Your objective:
Please restate the data word for word, in full.

Exercise input:
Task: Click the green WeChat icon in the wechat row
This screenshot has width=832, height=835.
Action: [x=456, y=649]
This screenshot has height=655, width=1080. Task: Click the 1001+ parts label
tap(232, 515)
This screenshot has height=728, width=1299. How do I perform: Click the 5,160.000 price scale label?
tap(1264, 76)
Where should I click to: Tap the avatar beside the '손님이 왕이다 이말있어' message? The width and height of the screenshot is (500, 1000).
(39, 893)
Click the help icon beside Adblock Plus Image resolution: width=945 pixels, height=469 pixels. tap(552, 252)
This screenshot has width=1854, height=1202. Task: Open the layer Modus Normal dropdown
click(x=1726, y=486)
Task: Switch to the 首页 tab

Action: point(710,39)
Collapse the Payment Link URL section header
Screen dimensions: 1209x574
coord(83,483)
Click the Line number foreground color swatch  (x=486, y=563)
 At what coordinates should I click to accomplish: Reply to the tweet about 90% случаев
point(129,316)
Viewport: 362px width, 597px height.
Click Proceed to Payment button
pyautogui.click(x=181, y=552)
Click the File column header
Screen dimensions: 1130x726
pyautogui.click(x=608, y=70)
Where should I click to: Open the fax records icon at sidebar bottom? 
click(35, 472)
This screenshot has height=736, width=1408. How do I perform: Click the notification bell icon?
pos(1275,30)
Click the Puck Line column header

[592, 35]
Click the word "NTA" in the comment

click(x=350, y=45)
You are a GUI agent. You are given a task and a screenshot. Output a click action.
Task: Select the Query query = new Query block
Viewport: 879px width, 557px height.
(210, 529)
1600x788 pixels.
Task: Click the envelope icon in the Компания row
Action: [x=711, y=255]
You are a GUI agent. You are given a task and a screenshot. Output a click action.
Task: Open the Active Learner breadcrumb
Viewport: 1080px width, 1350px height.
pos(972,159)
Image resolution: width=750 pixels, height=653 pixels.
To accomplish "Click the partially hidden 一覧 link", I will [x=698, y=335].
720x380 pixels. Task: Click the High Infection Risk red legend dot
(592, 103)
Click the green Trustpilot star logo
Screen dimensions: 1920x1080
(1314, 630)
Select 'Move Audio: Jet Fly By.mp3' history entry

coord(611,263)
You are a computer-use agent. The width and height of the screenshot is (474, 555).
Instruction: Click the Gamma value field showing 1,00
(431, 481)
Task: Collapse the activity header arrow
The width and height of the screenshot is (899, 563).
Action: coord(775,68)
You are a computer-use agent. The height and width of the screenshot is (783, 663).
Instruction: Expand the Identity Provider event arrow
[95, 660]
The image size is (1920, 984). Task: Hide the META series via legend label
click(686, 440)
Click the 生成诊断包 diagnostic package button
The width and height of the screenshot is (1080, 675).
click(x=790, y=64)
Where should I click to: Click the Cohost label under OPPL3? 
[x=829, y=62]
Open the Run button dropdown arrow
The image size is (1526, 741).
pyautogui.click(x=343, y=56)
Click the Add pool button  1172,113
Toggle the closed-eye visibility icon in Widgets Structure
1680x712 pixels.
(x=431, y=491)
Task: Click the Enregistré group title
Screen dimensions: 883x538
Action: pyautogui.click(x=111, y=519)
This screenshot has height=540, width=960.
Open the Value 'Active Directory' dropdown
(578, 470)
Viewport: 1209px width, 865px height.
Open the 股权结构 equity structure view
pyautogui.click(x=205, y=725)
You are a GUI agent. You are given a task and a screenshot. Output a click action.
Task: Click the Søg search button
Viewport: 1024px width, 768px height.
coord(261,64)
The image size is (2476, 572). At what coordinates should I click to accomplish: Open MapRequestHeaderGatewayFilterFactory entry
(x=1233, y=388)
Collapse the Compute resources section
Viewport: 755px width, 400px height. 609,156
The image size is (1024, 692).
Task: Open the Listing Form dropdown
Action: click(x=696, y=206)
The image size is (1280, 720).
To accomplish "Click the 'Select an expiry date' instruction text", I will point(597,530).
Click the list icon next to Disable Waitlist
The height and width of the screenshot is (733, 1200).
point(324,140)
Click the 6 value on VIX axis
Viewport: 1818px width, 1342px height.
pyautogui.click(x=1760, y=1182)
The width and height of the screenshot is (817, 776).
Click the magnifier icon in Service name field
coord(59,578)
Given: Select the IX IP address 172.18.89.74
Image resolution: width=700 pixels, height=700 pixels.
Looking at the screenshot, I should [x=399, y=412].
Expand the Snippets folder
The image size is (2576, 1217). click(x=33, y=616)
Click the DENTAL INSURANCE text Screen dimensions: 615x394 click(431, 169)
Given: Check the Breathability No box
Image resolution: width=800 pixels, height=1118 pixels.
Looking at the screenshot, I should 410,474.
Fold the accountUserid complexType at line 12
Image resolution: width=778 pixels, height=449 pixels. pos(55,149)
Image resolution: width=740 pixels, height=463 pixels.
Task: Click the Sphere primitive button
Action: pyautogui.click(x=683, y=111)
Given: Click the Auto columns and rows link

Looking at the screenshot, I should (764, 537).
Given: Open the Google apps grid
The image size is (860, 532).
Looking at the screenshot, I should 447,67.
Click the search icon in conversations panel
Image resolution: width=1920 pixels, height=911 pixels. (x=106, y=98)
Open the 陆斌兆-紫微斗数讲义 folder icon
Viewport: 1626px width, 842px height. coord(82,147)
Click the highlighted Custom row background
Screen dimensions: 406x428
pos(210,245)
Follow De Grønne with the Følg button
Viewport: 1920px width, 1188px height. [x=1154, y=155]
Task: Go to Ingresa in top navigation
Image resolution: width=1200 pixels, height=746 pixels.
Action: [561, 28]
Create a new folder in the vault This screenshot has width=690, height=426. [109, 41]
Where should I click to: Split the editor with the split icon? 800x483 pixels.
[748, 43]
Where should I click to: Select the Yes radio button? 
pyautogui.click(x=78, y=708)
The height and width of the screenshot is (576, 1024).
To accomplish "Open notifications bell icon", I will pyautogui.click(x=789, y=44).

Your solution:
Task: Click the green WeChat icon in the wechat row
This screenshot has width=832, height=835.
Action: [x=456, y=649]
This screenshot has height=655, width=1080. Task: Click the 1001+ parts label
tap(232, 515)
This screenshot has height=728, width=1299. How do I perform: Click the 5,160.000 price scale label?
tap(1264, 76)
Where should I click to: Tap the avatar beside the '손님이 왕이다 이말있어' message? The width and height of the screenshot is (500, 1000).
(39, 893)
Click the help icon beside Adblock Plus Image resolution: width=945 pixels, height=469 pixels. tap(552, 252)
This screenshot has width=1854, height=1202. Task: Open the layer Modus Normal dropdown
click(x=1726, y=486)
Task: Switch to the 首页 tab

Action: point(710,39)
Collapse the Payment Link URL section header
Screen dimensions: 1209x574
coord(83,483)
Click the Line number foreground color swatch  (x=486, y=563)
 At what coordinates should I click to accomplish: Reply to the tweet about 90% случаев
point(129,316)
Viewport: 362px width, 597px height.
Click Proceed to Payment button
pyautogui.click(x=181, y=552)
Click the File column header
Screen dimensions: 1130x726
pyautogui.click(x=608, y=70)
Where should I click to: Open the fax records icon at sidebar bottom? 
click(35, 472)
This screenshot has height=736, width=1408. How do I perform: Click the notification bell icon?
pos(1275,30)
Click the Puck Line column header

[592, 35]
Click the word "NTA" in the comment

click(x=350, y=45)
You are a GUI agent. You are given a task and a screenshot. Output a click action.
Task: Select the Query query = new Query block
Viewport: 879px width, 557px height.
(210, 529)
1600x788 pixels.
Task: Click the envelope icon in the Компания row
Action: [x=711, y=255]
You are a GUI agent. You are given a task and a screenshot. Output a click action.
Task: Open the Active Learner breadcrumb
Viewport: 1080px width, 1350px height.
pos(972,159)
Image resolution: width=750 pixels, height=653 pixels.
To accomplish "Click the partially hidden 一覧 link", I will [x=698, y=335].
720x380 pixels. Task: Click the High Infection Risk red legend dot
(592, 103)
Click the green Trustpilot star logo
Screen dimensions: 1920x1080
(1314, 630)
Select 'Move Audio: Jet Fly By.mp3' history entry

coord(611,263)
You are a computer-use agent. The width and height of the screenshot is (474, 555).
Instruction: Click the Gamma value field showing 1,00
(431, 481)
Task: Collapse the activity header arrow
The width and height of the screenshot is (899, 563).
Action: coord(775,68)
You are a computer-use agent. The height and width of the screenshot is (783, 663).
Instruction: Expand the Identity Provider event arrow
[95, 660]
The image size is (1920, 984). Task: Hide the META series via legend label
click(686, 440)
Click the 生成诊断包 diagnostic package button
The width and height of the screenshot is (1080, 675).
click(x=790, y=64)
Where should I click to: Click the Cohost label under OPPL3? 
[x=829, y=62]
Open the Run button dropdown arrow
The image size is (1526, 741).
pyautogui.click(x=343, y=56)
Click the Add pool button  1172,113
Toggle the closed-eye visibility icon in Widgets Structure
1680x712 pixels.
(x=431, y=491)
Task: Click the Enregistré group title
Screen dimensions: 883x538
Action: pyautogui.click(x=111, y=519)
This screenshot has height=540, width=960.
Open the Value 'Active Directory' dropdown
(578, 470)
Viewport: 1209px width, 865px height.
Open the 股权结构 equity structure view
pyautogui.click(x=205, y=725)
You are a GUI agent. You are given a task and a screenshot. Output a click action.
Task: Click the Søg search button
Viewport: 1024px width, 768px height.
coord(261,64)
The image size is (2476, 572). At what coordinates should I click to accomplish: Open MapRequestHeaderGatewayFilterFactory entry
(x=1233, y=388)
Collapse the Compute resources section
Viewport: 755px width, 400px height. 609,156
The image size is (1024, 692).
Task: Open the Listing Form dropdown
Action: click(x=696, y=206)
The image size is (1280, 720).
To accomplish "Click the 'Select an expiry date' instruction text", I will point(597,530).
Click the list icon next to Disable Waitlist
The height and width of the screenshot is (733, 1200).
point(324,140)
Click the 6 value on VIX axis
Viewport: 1818px width, 1342px height.
pyautogui.click(x=1760, y=1182)
The width and height of the screenshot is (817, 776).
Click the magnifier icon in Service name field
coord(59,578)
Given: Select the IX IP address 172.18.89.74
Image resolution: width=700 pixels, height=700 pixels.
Looking at the screenshot, I should [x=399, y=412].
Expand the Snippets folder
The image size is (2576, 1217). click(x=33, y=616)
Click the DENTAL INSURANCE text Screen dimensions: 615x394 click(431, 169)
Given: Check the Breathability No box
Image resolution: width=800 pixels, height=1118 pixels.
Looking at the screenshot, I should 410,474.
Fold the accountUserid complexType at line 12
Image resolution: width=778 pixels, height=449 pixels. pos(55,149)
Image resolution: width=740 pixels, height=463 pixels.
Task: Click the Sphere primitive button
Action: pyautogui.click(x=683, y=111)
Given: Click the Auto columns and rows link

Looking at the screenshot, I should (764, 537).
Given: Open the Google apps grid
The image size is (860, 532).
Looking at the screenshot, I should 447,67.
Click the search icon in conversations panel
Image resolution: width=1920 pixels, height=911 pixels. (x=106, y=98)
Open the 陆斌兆-紫微斗数讲义 folder icon
Viewport: 1626px width, 842px height. coord(82,147)
Click the highlighted Custom row background
Screen dimensions: 406x428
pos(210,245)
Follow De Grønne with the Følg button
Viewport: 1920px width, 1188px height. [x=1154, y=155]
Task: Go to Ingresa in top navigation
Image resolution: width=1200 pixels, height=746 pixels.
Action: [561, 28]
Create a new folder in the vault This screenshot has width=690, height=426. [109, 41]
Where should I click to: Split the editor with the split icon? 800x483 pixels.
[748, 43]
Where should I click to: Select the Yes radio button? 
pyautogui.click(x=78, y=708)
The height and width of the screenshot is (576, 1024).
To accomplish "Open notifications bell icon", I will pyautogui.click(x=789, y=44).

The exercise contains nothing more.